À rebours, bien heureusement, de nombreux psychanalystes sont restés dans une vraie recherche, ouverts à la nouveauté. Leur clinique les interroge et exige de ne pas être la seule confirmation de leur « savoir ». Ils élargissent, tentent d’élargir encore, l’éventail des outils pour penser. Ils inventent des formes pour parler de leur travail et de leurs tâtonnements, respectueux des personnes en souffrance qui viennent les voir. Ils acceptent que les théories sur lesquelles ils prennent appui soient plurielles et ils témoignent de la multiplicité des facettes de leur pratique.
Un ouvrage, entre autres, vient d’être publié pour aller en ce sens. Il s’agit d’un glossaire, Des psychanalystes en séance : Glossaire clinique de psychanalyse contemporaine. Bien jolie initiative d’un membre de l’Association psychanalytique de France (APF) et d’un autre analyste membre de la Société psychanalytique de Paris (SPP), qui ont fait appel à des confrères de toutes orientations pour rédiger les très divers articles de ce dictionnaire inventif. Celui-ci invite à une lecture en petites excursions dans la clinique singulière de tel ou tel analyste. Il sera riche d’intérêt aussi bien pour les psychanalystes que pour des lecteurs curieux de cette approche, curieux de ce qu’un analyste entend, des choix qu’il opère dans sa pratique, et de l’évolution de la psychanalyse depuis Freud.

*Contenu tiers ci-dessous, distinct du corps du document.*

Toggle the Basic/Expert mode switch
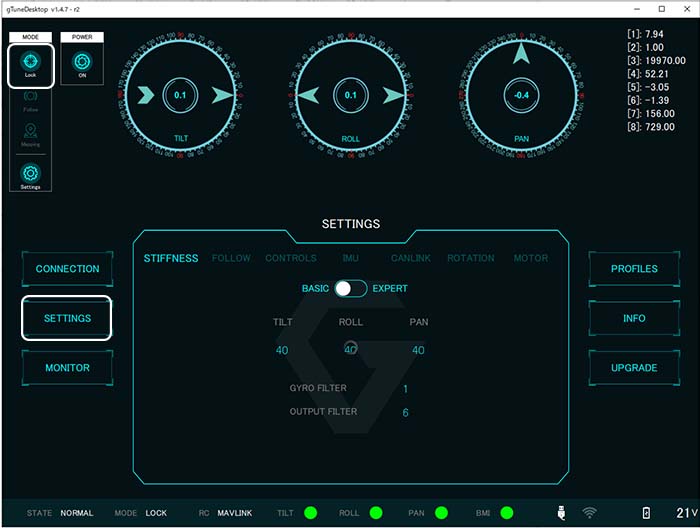This screenshot has width=700, height=528. 349,288
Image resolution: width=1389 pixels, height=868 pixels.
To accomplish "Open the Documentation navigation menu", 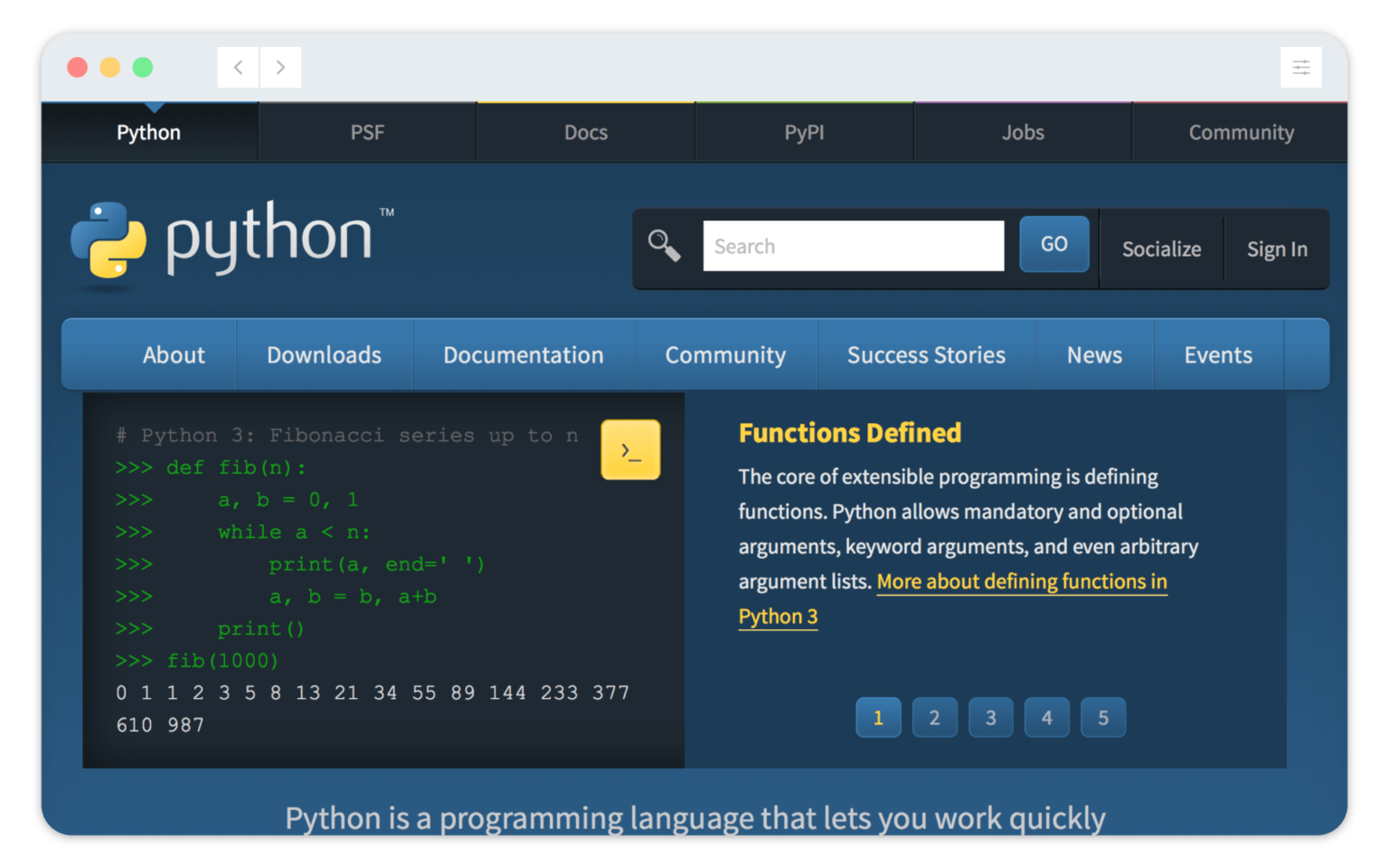I will (x=523, y=355).
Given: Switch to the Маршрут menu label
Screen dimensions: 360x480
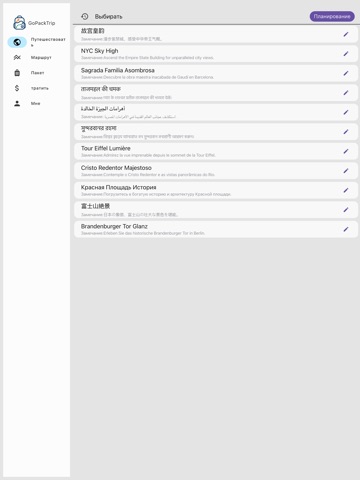Looking at the screenshot, I should point(41,58).
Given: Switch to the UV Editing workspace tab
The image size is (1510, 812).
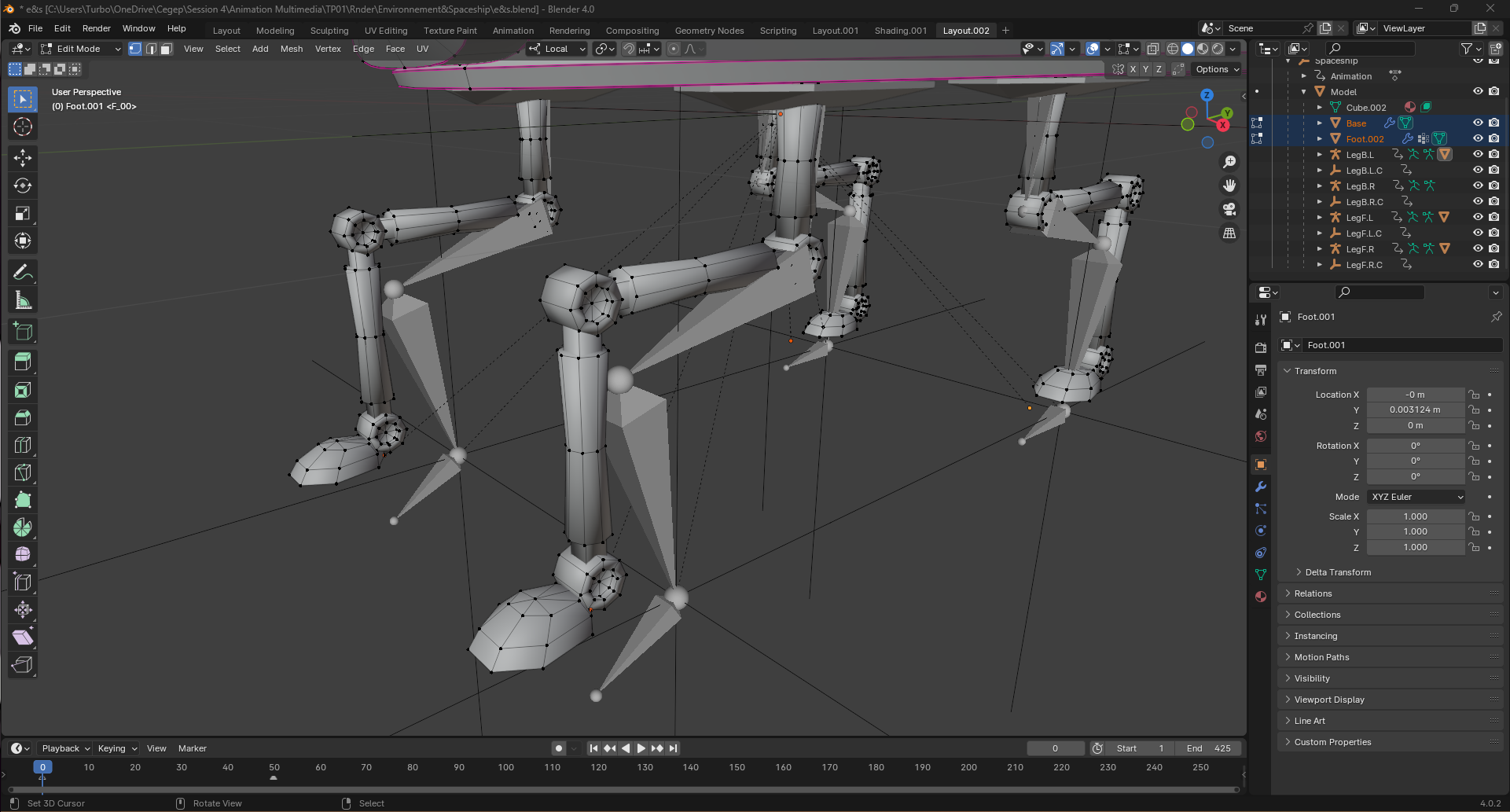Looking at the screenshot, I should coord(385,31).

La préface s’intitule : « De la théorie à la clinique, et retour », un peu comme on dit « je t’aime aussi grand que d’ici à la lune… et retour » ! Elle situe clairement le projet et ses modalités : il s’agit de rassembler des notions psychanalytiques issues de travaux internationaux réalisés depuis la Seconde Guerre mondiale en les illustrant en quelque sorte par un court fragment de cure. Au gré de notre curiosité, nous allons donc d’un petit conte à l’autre (d’une à cinq pages), réfléchissant chemin faisant à la passionnante différence qu’il y a entre nos univers intimes.
Quelques entrées parmi d’autres. « La pulsion anarchiste » (notion dégagée par Nathalie Zaltzman) est présentée par Marie-Françoise Laval-Hygonenq avec un récit concernant la difficulté chez une patiente d’accepter un élément du cadre de travail établi (ici, le paiement d’une séance manquée) et l’aménagement finement trouvé par son analyste ; ou bien, autre exemple, le « Pictogramme de l’originaire » (avancé par Piera Aulagnier) donne à Mireille Fognini l’occasion, tout en définissant cette expression, de rapporter un rêve de patiente dans lequel un baiser aboutit à la fusion des chairs avec « un goût de mort ». Et puis d’autres entrées à découvrir ou à redécouvrir au fil du parcours : la chimère, le trauma, le transgénérationnel, la mère-morte, l’hallucination négative, le holding, l’objet a, le message énigmatique, et une bonne centaine d’autres encore.
De quoi vérifier amplement que les psychanalystes non plus ne peuvent prétendre au fin mot de l’histoire ni à celui des histoires de chacun… et que, pour eux aussi, et davantage peut-être, la ligne droite n’est pas le meilleur chemin. Celui-ci se dessine sans a priori, sous des éclairages variés.